SET EXERCISE
Can you rewrite the listing from the line holding "Task: Open the Ch 1 settings badge" through the line holding "click(x=1061, y=592)", inclusive, with every "Instruction" swapped for "Directive" and all else left unchanged?

A block of data

__________________________________________________

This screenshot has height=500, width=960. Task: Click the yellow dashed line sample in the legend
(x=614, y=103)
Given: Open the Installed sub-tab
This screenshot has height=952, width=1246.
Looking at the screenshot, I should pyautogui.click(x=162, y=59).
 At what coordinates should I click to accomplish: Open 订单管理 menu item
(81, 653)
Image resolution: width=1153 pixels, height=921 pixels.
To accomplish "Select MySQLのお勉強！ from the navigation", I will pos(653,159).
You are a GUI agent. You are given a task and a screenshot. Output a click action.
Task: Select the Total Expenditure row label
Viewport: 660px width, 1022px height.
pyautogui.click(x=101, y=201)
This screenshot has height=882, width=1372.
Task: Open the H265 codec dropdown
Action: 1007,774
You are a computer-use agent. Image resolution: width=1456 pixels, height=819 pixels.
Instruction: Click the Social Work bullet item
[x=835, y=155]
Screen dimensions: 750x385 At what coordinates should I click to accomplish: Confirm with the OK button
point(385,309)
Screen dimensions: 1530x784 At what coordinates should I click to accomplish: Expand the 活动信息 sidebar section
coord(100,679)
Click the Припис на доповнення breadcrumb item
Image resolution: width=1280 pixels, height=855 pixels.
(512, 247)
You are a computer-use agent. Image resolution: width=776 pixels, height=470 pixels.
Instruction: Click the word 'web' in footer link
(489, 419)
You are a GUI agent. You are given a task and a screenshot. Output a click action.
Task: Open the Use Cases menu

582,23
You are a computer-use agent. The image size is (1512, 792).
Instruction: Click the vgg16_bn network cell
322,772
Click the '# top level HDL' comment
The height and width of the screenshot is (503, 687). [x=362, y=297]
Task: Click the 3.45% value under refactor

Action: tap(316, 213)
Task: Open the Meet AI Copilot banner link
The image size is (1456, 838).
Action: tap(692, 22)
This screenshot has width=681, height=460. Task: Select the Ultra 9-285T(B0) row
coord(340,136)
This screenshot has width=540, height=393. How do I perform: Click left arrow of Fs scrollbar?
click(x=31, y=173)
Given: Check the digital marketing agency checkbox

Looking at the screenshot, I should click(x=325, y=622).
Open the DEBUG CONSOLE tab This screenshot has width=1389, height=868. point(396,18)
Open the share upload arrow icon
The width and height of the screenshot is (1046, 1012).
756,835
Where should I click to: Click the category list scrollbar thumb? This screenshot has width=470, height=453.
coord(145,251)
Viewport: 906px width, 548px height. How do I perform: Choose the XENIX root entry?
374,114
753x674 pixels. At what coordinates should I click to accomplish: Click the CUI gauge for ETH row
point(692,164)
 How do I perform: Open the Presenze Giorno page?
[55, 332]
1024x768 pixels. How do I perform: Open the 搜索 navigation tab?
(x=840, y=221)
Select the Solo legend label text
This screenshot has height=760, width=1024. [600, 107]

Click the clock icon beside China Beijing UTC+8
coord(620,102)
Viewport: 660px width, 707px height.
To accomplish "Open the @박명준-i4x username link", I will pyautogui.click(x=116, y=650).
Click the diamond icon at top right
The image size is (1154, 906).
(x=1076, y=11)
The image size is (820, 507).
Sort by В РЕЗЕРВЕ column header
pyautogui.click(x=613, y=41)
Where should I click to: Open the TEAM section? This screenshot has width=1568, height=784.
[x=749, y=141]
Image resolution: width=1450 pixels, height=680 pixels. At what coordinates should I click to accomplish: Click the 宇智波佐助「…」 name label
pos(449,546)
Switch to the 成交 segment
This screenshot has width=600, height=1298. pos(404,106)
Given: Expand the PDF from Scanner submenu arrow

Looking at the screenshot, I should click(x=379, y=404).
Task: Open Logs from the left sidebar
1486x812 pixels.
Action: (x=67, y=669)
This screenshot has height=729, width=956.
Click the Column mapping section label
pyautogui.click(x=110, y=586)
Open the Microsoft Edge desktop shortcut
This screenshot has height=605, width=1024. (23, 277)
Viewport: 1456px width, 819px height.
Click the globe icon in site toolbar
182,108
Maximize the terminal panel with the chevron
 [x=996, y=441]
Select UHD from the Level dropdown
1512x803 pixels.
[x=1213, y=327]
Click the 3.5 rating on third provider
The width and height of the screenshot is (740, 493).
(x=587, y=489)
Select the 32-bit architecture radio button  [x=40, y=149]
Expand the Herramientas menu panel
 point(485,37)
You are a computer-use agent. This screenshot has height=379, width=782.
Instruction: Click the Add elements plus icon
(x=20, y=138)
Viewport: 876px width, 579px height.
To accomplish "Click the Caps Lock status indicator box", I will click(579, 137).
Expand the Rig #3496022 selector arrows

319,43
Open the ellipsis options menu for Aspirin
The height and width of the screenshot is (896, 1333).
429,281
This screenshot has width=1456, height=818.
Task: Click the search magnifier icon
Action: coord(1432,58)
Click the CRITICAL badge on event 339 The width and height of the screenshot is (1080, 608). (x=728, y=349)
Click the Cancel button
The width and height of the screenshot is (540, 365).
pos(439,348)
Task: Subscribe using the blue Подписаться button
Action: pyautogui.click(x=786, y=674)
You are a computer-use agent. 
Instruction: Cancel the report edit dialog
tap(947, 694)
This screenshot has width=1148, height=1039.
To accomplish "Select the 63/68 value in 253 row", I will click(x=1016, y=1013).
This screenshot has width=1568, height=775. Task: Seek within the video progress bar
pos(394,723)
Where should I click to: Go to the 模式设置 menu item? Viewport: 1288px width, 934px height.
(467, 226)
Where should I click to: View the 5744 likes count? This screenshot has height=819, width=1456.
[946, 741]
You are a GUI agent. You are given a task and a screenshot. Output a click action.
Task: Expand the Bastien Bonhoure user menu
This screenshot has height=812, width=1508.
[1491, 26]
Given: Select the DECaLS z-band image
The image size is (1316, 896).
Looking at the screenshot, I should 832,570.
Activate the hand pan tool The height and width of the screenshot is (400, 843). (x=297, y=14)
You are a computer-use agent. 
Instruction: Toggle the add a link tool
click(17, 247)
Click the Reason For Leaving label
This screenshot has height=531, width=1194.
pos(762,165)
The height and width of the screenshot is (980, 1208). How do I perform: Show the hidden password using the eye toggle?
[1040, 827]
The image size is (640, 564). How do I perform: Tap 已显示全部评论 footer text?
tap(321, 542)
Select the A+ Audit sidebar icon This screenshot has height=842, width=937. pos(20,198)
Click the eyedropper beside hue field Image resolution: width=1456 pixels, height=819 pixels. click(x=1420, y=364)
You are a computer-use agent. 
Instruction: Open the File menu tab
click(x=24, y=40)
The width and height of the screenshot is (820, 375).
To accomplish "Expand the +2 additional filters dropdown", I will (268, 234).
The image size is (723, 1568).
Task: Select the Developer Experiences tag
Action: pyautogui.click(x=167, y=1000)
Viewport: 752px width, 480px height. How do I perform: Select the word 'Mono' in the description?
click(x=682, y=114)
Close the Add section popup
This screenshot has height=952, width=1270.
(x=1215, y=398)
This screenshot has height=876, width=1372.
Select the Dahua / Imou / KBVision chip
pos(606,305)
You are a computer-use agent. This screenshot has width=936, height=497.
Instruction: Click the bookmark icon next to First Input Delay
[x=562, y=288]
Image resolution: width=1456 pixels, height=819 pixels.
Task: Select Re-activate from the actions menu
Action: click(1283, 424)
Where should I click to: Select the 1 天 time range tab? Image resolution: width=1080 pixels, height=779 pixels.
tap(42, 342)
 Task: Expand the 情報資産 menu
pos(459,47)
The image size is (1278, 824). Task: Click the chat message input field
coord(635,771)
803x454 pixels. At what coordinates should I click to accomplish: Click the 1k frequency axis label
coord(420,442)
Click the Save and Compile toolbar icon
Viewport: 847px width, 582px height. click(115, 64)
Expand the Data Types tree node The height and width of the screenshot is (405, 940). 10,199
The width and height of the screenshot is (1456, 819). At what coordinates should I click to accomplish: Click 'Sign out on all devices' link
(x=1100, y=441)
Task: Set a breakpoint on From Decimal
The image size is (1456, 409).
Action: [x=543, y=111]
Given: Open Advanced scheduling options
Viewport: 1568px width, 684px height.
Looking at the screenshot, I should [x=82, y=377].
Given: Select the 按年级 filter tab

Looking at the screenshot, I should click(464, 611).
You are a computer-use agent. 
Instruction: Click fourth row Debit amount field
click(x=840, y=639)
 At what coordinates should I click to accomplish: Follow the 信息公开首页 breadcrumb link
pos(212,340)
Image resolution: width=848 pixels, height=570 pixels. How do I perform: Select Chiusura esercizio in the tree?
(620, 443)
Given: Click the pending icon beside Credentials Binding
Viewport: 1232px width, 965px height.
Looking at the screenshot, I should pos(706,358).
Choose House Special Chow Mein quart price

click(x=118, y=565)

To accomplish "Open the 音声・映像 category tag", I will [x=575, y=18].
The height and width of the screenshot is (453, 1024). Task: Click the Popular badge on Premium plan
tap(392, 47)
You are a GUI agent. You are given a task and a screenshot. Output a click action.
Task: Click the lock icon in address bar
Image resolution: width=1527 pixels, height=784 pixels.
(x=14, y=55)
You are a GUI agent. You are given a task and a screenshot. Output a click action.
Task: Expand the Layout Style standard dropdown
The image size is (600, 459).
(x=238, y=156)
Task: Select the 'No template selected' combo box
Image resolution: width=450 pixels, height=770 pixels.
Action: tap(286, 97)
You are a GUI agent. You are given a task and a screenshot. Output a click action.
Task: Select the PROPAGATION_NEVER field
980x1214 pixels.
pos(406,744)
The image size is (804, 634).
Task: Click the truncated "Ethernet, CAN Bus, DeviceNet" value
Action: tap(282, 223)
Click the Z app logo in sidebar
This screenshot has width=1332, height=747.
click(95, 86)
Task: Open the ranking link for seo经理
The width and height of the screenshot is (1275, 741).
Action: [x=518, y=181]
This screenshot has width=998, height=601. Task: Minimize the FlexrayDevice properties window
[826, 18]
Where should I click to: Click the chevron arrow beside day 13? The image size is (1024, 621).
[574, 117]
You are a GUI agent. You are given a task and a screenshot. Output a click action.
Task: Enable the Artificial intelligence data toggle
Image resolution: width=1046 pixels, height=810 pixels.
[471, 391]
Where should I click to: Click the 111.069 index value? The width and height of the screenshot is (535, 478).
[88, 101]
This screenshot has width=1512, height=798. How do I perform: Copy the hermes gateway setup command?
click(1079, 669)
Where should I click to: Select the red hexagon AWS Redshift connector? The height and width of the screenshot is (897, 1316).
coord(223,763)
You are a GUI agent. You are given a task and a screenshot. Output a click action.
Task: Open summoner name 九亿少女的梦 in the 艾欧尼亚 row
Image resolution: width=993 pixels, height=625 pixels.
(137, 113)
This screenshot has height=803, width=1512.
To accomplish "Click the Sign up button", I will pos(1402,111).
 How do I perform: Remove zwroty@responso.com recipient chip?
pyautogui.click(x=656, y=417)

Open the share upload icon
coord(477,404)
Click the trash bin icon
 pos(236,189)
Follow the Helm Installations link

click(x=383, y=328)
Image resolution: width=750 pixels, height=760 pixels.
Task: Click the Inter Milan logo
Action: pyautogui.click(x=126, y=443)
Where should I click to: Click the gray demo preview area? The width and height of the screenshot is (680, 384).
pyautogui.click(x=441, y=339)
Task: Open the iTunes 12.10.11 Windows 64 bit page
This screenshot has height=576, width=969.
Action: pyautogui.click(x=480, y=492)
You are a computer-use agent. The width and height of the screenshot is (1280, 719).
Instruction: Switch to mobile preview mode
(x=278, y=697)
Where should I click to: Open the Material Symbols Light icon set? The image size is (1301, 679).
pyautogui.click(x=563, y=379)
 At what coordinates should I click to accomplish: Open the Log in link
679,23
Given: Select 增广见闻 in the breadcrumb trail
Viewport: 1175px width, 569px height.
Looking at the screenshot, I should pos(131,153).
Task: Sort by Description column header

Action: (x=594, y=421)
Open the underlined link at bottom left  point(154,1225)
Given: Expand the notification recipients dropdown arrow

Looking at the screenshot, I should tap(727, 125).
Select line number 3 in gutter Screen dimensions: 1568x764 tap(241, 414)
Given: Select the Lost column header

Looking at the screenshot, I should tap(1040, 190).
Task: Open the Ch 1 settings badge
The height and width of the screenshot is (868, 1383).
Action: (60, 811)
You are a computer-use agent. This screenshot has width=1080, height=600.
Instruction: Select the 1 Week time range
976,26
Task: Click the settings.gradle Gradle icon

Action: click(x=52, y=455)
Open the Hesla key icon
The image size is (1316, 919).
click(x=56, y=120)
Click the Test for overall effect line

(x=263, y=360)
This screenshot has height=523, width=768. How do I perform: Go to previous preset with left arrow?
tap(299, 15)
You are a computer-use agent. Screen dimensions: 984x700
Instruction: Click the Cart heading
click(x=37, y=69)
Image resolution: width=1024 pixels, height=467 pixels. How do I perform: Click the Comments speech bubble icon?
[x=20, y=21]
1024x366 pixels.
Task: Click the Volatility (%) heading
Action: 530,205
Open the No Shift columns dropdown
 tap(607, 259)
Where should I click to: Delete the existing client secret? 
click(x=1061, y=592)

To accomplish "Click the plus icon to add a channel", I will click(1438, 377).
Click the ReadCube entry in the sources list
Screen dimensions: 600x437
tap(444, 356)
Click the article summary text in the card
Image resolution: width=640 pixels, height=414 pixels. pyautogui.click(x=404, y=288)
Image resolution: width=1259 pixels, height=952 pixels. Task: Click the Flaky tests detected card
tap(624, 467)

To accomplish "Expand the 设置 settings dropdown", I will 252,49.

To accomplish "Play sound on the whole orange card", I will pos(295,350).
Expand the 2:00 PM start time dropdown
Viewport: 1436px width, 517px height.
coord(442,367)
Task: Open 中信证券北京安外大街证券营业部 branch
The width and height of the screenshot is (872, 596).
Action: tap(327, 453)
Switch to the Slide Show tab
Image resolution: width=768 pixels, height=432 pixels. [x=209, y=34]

__________________________________________________

ANSWER TO THIS TASK
Task: Open the Ch 1 settings badge
The height and width of the screenshot is (868, 1383).
Action: (60, 811)
You are a computer-use agent. This screenshot has width=1080, height=600.
Directive: Select the 1 Week time range
976,26
Task: Click the settings.gradle Gradle icon

Action: click(x=52, y=455)
Open the Hesla key icon
The image size is (1316, 919).
click(x=56, y=120)
Click the Test for overall effect line

(x=263, y=360)
This screenshot has height=523, width=768. How do I perform: Go to previous preset with left arrow?
tap(299, 15)
You are a computer-use agent. Screen dimensions: 984x700
Directive: Click the Cart heading
click(x=37, y=69)
Image resolution: width=1024 pixels, height=467 pixels. How do I perform: Click the Comments speech bubble icon?
[x=20, y=21]
1024x366 pixels.
Task: Click the Volatility (%) heading
Action: 530,205
Open the No Shift columns dropdown
 tap(607, 259)
Where should I click to: Delete the existing client secret? 
click(x=1061, y=592)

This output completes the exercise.